Die Legenden haben eines gemeinsam: Immer steht „Nikolaus“ auf der Seite der Armen und Entrechteten. Er rettete drei unschuldig verurteilte Offiziere, er rettete die Bewohner Myras vor dem Hungertod, er ist der Beschützer der Seefahrer, er schenkte drei mittellosen Mädchen, die vom Vater zur Prostitution bestimmt waren, die Aussteuer.

Aus Frankreich breitete sich der Nikolaustag als Schülerfest aus. Ein ursprünglich vom 28. Dezember, dem „Narren- und Eselsfest“, bekannter Brauch wurde am 6. Dezember aufgenommen: die Wahl des „Kinderbischofs“. Die Klosterschüler wählten ihn, dekorierten ihn als Bischof – und dann konnte, bestimmten Karnevals-Riten gleich, der Schüler-Bischof loslegen: Er gab seinen Mitschülern gute Zeugnisse, er beschenkte sie. Die wirklichen Autoritäten hatten sich dem karnevalistischen Spiel zu beugen, zum allgemeinen Gaudi der Untergebenen. Aufsässig zogen die Kinder durch die Stadt und kosteten ihre vermeindliche Macht aus. Die ausgelassenen Feiern wurden der kirchlichen Autorität immer wieder zum Problem. Immer wieder hat die Kirche deshalb Anstrengungen unternommen, das „Nikolaus-Laufen“ zu unterbinden. So wurde 1407 in Braunschweig die Wahl des Kinderbischofs verboten, das Konzil von Basel untersagte den Mißbrauch von Stab und Kleidung der Bischöfe zum „Gaukelspiel“ am Nikolaustag.

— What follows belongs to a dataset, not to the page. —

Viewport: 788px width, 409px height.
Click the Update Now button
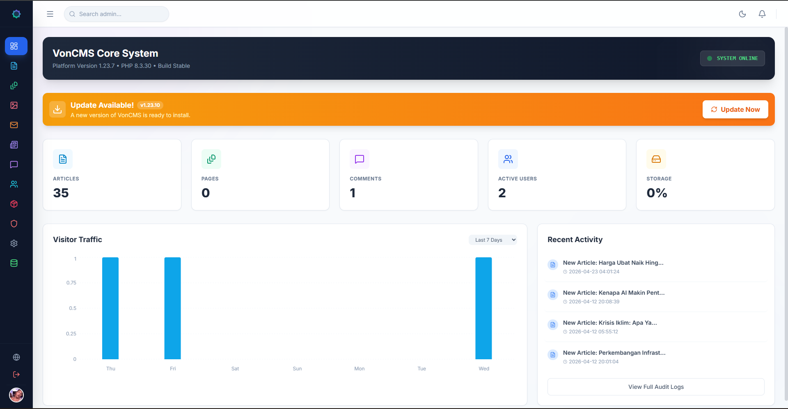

Selbstverständlich hatten auch die Reformatoren etwas gegen diese Nikolaus-Traditionen, die aus theologischer Sicht nicht zu rechtfertigen waren.

So einfach waren populäre Bräuche nicht zu unterdrücken; erst sehr spät setzte sich „Weihnachten“ als Geschenkfest gegen den Nikolaus-Termin durch – nicht ohne die Kopie des „Weihnachtsmannes“. Noch im 18. Jahrhundert konnte der Bremer Stadtkämmerer Bußgelder fürs Nikolausspiel am „Clas-Abend“ als Einnahmen verbuchen. K.W.